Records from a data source
•••••

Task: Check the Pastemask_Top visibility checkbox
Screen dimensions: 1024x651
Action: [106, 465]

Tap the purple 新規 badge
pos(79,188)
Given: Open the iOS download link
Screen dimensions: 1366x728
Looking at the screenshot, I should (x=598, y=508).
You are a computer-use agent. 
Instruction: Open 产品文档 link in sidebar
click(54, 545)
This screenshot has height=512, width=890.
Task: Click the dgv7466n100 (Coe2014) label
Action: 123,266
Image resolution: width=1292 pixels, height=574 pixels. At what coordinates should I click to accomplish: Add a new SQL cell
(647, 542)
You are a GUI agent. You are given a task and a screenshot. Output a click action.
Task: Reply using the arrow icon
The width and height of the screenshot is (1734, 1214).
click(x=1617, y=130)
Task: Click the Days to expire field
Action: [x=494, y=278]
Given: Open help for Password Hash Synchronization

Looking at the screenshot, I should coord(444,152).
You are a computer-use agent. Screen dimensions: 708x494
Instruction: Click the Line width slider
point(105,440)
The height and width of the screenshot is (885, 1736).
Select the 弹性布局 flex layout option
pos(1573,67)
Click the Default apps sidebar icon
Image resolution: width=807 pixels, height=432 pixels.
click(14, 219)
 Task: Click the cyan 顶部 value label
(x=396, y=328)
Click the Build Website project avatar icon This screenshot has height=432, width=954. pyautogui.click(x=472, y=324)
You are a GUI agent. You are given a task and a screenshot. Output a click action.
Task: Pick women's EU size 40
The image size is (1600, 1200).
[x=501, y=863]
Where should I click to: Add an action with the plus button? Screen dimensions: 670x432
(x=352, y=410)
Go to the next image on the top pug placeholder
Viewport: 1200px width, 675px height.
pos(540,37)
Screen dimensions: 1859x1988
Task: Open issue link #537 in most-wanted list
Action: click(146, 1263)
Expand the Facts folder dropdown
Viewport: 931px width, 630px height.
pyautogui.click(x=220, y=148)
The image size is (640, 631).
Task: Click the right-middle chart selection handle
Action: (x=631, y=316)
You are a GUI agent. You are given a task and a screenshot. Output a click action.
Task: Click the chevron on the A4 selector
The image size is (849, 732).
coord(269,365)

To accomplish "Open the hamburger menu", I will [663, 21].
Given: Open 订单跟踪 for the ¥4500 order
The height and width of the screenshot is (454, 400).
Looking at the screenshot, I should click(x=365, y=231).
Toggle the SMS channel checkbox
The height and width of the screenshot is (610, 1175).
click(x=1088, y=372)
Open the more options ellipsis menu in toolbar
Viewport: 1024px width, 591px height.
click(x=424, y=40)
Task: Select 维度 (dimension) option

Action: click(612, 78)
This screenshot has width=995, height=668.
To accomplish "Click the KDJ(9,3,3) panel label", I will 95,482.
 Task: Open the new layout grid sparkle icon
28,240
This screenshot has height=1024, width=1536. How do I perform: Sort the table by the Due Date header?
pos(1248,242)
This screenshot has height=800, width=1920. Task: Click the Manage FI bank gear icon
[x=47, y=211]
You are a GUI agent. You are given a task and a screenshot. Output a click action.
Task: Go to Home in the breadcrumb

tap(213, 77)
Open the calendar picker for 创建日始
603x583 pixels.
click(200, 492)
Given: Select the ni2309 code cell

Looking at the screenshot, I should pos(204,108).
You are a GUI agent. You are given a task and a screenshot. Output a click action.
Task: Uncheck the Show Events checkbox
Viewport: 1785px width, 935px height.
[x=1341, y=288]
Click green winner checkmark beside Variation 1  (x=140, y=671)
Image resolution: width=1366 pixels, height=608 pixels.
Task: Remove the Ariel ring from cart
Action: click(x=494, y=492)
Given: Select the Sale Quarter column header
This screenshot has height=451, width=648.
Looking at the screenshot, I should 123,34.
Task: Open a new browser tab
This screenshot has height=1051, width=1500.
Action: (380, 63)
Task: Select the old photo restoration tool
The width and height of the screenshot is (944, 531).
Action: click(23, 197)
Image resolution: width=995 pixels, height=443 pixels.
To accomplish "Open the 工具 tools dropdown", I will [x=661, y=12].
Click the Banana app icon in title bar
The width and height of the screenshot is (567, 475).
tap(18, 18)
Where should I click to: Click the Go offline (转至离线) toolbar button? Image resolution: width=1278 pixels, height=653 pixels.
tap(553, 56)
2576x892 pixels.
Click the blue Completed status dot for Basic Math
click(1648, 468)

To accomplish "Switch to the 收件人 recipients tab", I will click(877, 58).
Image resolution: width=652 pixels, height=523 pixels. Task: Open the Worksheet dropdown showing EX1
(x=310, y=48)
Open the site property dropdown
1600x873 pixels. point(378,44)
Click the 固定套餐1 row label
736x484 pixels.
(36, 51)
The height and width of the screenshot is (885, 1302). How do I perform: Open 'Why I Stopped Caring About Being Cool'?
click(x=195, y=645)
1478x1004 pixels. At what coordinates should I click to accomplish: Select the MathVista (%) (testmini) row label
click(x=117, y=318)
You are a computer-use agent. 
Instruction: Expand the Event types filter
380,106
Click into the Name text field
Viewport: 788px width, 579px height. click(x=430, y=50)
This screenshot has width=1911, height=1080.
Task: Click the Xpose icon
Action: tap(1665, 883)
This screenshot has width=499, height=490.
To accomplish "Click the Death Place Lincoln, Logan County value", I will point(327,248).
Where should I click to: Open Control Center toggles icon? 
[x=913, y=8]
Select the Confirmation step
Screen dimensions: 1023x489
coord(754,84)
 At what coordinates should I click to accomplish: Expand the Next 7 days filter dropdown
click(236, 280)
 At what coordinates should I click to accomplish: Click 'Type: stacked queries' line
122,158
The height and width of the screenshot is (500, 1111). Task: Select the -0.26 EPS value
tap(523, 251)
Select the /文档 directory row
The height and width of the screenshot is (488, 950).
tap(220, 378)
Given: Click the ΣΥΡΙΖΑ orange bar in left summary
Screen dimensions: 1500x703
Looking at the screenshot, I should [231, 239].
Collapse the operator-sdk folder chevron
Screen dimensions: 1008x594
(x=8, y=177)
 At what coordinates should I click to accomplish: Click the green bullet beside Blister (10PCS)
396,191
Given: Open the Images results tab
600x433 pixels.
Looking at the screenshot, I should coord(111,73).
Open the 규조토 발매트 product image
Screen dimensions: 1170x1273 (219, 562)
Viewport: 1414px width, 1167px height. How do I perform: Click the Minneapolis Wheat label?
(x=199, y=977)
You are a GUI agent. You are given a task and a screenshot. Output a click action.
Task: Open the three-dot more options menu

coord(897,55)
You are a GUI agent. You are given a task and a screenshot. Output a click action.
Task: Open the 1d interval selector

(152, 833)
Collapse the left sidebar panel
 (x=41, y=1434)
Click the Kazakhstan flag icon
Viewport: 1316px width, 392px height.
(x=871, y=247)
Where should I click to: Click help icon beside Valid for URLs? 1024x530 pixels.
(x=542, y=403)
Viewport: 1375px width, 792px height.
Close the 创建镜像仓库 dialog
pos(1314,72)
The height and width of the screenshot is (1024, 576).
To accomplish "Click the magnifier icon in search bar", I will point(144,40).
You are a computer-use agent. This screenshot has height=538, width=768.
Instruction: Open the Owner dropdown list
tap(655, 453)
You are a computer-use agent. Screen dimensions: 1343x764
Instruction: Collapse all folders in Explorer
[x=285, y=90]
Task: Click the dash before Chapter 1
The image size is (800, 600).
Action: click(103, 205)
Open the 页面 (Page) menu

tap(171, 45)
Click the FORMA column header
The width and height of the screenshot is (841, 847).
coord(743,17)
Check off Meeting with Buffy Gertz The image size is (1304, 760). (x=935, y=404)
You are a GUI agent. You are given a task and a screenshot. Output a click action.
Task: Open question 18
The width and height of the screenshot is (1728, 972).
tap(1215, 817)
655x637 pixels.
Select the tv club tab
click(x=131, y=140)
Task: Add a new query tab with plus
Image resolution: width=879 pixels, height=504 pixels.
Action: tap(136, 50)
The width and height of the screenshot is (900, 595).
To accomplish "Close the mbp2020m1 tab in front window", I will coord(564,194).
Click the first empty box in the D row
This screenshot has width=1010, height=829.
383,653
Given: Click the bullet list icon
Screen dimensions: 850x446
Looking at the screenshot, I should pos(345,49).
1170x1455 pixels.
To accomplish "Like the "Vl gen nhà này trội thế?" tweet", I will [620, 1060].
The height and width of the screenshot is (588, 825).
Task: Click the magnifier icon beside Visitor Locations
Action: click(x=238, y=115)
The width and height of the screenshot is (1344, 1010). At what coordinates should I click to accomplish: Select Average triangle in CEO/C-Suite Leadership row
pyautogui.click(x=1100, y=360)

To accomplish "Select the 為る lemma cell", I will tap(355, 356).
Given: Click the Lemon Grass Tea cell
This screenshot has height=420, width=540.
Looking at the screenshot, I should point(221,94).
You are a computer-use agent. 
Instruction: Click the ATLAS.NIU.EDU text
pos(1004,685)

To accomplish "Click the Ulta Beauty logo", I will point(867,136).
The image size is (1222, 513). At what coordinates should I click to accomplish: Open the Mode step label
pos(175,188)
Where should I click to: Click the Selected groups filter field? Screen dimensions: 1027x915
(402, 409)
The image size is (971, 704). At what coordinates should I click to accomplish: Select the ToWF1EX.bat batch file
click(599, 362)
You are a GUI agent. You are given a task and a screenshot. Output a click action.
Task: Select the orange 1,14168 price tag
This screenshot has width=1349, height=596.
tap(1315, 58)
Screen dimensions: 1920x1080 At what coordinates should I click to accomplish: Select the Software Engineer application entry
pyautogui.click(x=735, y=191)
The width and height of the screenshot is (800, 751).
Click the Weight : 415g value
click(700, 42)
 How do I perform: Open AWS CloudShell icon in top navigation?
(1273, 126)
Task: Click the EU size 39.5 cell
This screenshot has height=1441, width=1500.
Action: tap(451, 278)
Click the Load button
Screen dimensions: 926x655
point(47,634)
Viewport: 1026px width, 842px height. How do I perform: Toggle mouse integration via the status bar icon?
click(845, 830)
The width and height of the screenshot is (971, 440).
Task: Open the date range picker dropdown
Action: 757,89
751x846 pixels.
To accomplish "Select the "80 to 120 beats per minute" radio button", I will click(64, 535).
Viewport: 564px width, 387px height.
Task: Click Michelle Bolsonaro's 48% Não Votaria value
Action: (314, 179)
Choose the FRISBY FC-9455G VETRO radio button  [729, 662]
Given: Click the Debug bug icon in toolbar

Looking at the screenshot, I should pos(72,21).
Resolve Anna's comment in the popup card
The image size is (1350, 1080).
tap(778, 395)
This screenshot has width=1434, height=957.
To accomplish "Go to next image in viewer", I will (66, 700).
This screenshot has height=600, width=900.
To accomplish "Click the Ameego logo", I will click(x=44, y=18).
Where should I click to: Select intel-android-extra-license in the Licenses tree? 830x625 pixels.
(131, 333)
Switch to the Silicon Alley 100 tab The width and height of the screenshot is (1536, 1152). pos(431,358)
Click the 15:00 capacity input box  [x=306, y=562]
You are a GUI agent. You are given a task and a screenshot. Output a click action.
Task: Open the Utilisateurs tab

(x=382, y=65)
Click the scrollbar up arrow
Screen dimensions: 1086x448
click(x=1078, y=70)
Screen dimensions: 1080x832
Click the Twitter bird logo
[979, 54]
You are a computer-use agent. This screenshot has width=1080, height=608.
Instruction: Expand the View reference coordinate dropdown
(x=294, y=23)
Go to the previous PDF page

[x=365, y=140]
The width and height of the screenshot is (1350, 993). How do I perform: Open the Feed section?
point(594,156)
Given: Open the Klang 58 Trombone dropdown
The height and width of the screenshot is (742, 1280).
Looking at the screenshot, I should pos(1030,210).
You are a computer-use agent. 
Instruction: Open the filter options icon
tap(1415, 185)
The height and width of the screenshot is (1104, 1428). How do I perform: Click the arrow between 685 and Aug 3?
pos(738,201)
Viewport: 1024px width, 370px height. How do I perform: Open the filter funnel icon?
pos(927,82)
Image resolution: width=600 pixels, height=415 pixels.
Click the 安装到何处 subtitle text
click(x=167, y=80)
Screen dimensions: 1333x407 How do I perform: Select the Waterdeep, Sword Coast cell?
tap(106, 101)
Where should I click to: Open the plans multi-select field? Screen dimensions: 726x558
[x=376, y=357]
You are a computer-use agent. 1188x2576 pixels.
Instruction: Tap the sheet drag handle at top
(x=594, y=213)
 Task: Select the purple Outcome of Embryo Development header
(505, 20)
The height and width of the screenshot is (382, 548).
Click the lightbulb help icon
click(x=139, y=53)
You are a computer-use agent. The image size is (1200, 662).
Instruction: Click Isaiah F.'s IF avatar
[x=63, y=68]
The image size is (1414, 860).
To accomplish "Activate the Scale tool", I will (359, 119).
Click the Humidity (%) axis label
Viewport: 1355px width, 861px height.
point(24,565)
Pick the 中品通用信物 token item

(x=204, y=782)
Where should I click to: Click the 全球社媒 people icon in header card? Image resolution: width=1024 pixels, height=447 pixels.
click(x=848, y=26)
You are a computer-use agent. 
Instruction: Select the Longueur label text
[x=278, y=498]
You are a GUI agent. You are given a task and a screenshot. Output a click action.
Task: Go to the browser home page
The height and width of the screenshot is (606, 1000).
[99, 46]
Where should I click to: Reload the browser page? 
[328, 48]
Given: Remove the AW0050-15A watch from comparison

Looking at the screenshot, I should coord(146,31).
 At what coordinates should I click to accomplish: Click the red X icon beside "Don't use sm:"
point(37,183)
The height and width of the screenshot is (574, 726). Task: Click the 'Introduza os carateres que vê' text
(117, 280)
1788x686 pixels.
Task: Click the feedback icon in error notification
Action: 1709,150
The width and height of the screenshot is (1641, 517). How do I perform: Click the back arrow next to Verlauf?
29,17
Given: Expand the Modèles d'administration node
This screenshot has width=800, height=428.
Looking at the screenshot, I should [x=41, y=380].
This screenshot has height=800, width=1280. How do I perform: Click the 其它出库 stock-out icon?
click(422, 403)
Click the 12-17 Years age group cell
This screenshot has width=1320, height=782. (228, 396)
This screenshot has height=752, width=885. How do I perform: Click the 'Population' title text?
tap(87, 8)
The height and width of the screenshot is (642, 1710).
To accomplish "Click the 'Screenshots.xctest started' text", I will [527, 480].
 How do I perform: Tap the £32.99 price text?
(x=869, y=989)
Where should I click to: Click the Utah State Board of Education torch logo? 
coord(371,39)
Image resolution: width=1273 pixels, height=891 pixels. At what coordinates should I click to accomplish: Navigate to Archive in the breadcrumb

•••••

* [WHAT IS NEEDED]: Check the records above and copy each line that has the string "column".

* [EXERCISE OUTPUT]:
Given: Select the Sale Quarter column header
Click the FORMA column header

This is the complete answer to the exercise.